Numerical accuracy#
Created On: May 13, 2026 | Last Updated On: Jun 01, 2026
In modern computers, floating point numbers are represented using IEEE 754 standard. For more details on floating point arithmetic and IEEE 754 standard, please see Floating point arithmetic. In particular, note that floating point provides limited accuracy (about 7 decimal digits for single precision floating point numbers, about 16 decimal digits for double precision floating point numbers) and that floating point addition and multiplication are not associative, so the order of the operations affects the results. Because of this, PyTorch is not guaranteed to produce bitwise identical results for floating point computations that are mathematically identical. Similarly, bitwise identical results are not guaranteed across PyTorch releases, individual commits, or different platforms. In particular, CPU and GPU results can be different even for bitwise-identical inputs and even after controlling for the sources of randomness.
Batched computations or slice computations#
Many operations in PyTorch support batched computation, where the same operation is performed
for the elements of the batches of inputs. An example of this is torch.mm() and
torch.bmm(). It is possible to implement batched computation as a loop over batch
elements, and apply the necessary math operations to the individual batch elements, for
efficiency reasons we are not doing that, and typically perform computation for the whole
batch. The mathematical libraries that we are calling, and PyTorch internal implementations
of operations can produce slightly different results in this case, compared to non-batched
computations. In particular, let A and B be 3D tensors with the dimensions suitable for
batched matrix multiplication. Then (A@B)[0] (the first element of the batched result) is
not guaranteed to be bitwise identical to A[0]@B[0] (the matrix product of the first
elements of the input batches) even though mathematically it’s an identical computation.
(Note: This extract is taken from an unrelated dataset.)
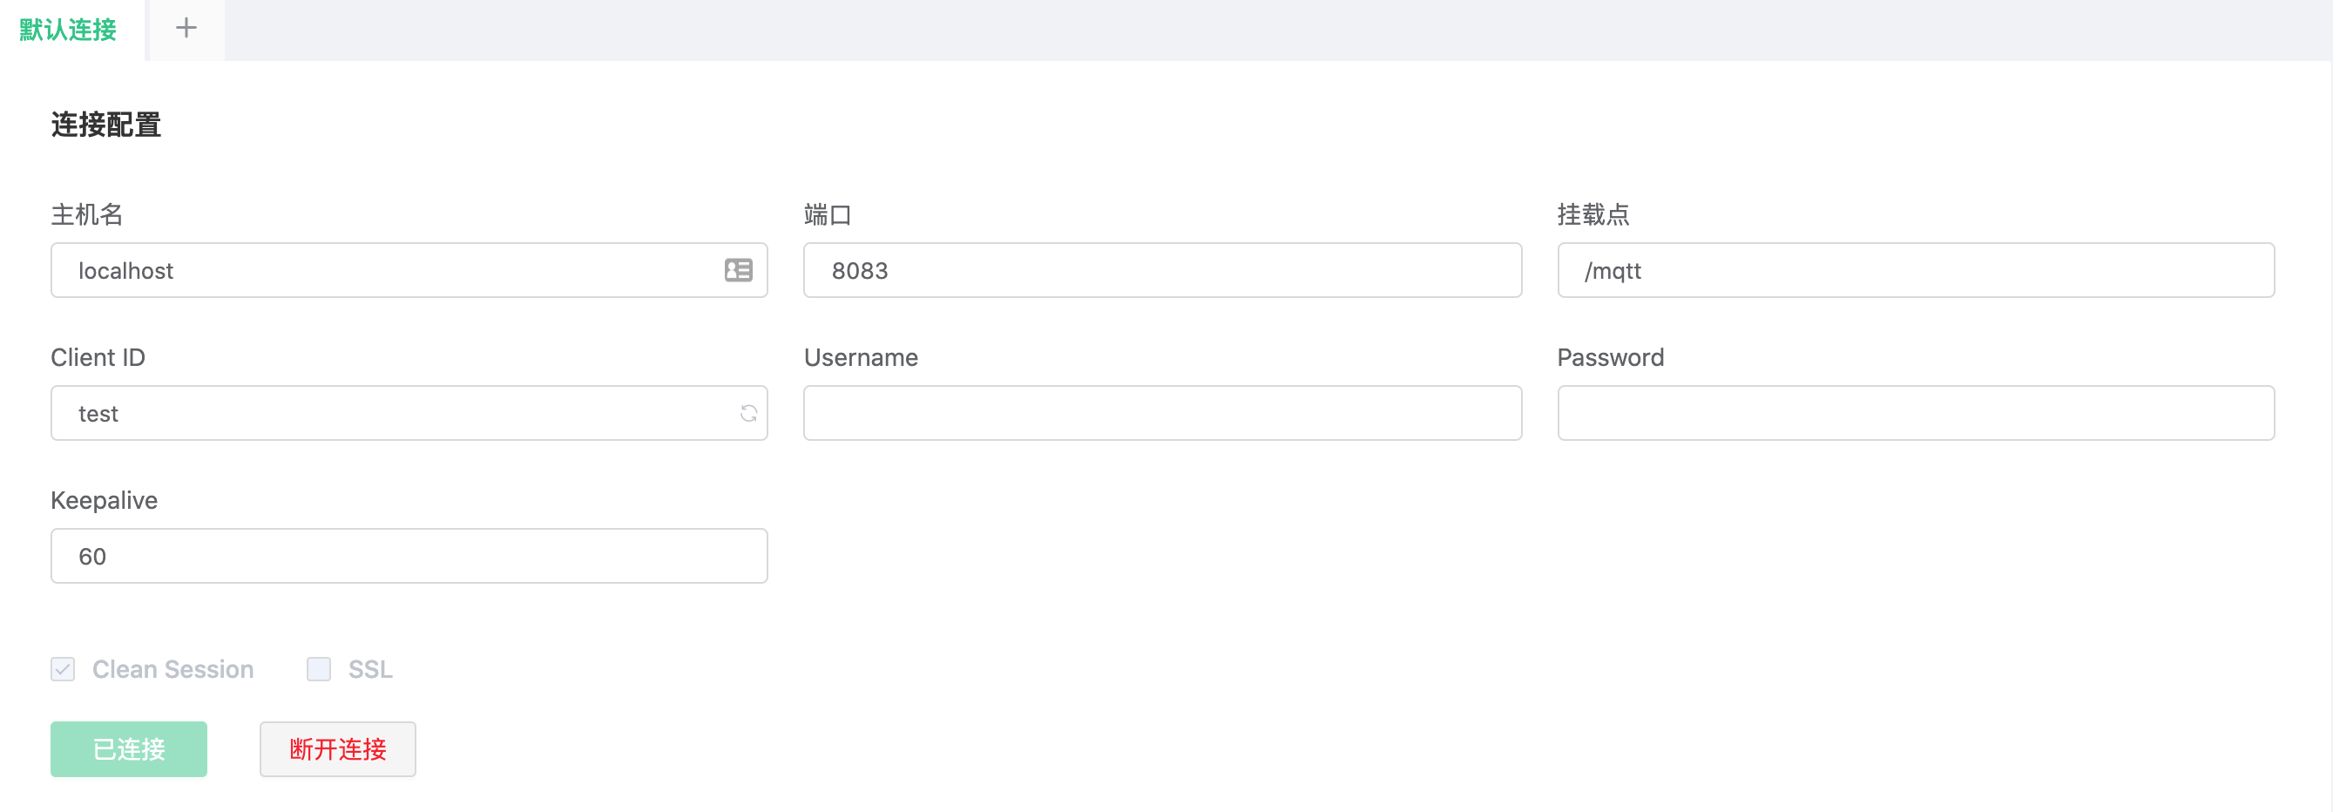Click the SSL label text

[x=370, y=669]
Similarly, an operation applied to a tensor slice is not guaranteed to produce results that
are identical to the slice of the result of the same operation applied to the full tensor.
E.g. let A be a 2-dimensional tensor. A.sum(-1)[0] is not guaranteed to be bitwise
equal to A[:,0].sum().
Extremal values#
When inputs contain large values such that intermediate results may overflow the range of the used datatype, the end result may overflow too, even though it is representable in the original datatype. E.g.:
import torch
a = torch.tensor([1e20, 1e20]) # fp32 type by default
a.norm() # produces tensor(inf)
a.double().norm() # produces tensor(1.4142e+20, dtype=torch.float64), representable in fp32
Different backends may use different algorithms, reduction orders, or accumulation
precision for the same operation. As a result, finite inputs near the limits of a
dtype may produce finite results on one backend and non-finite results, such as inf or
NaN, on another backend, such as when moving a computation between CPU and CUDA. A value
being representable in a dtype does not guarantee that all intermediate or output values of
an operation will remain finite. For workflows that are sensitive to non-finite values,
consider normalizing or clamping extremal inputs and using torch.isfinite() to detect
them.
Linear algebra (torch.linalg)#
Non-finite values#
The external libraries (backends) that torch.linalg uses provide no guarantees on their
behaviour when the inputs have non-finite values like inf or NaN. As such, neither does
PyTorch. The operations may return a tensor with non-finite values, or raise an exception,
or even segfault.
Consider using torch.isfinite() before calling these functions to detect this
situation.
Extremal values in linalg#
Functions within torch.linalg have more extremal values than
other PyTorch functions.
linalg solvers and linalg inverses assume
that the input matrix A is invertible. If it is close to being non-invertible (for
example, if it has a very small singular value), then these algorithms may silently return
incorrect results. These matrices are said to be
ill-conditioned.
If provided with ill-conditioned inputs, the result of these functions they may vary when
using the same inputs on different devices or when using different backends via the keyword
driver.
Spectral operations like svd, eig, and eigh may also return incorrect results (and
their gradients may be infinite) when their inputs have singular values that are close to
each other. This is because the algorithms used to compute these decompositions struggle to
converge for these inputs.
Running the computation in float64 (as NumPy does by default) often helps, but it does
not solve these issues in all cases. Analyzing the spectrum of the inputs via
torch.linalg.svdvals() or their condition number via torch.linalg.cond() may
help to detect these issues.
TensorFloat-32 (TF32) on Nvidia Ampere (and later) devices#
On Ampere (and later) Nvidia GPUs, PyTorch can use TensorFloat32 (TF32) to speed up
mathematically intensive operations, in particular matrix multiplications and convolutions.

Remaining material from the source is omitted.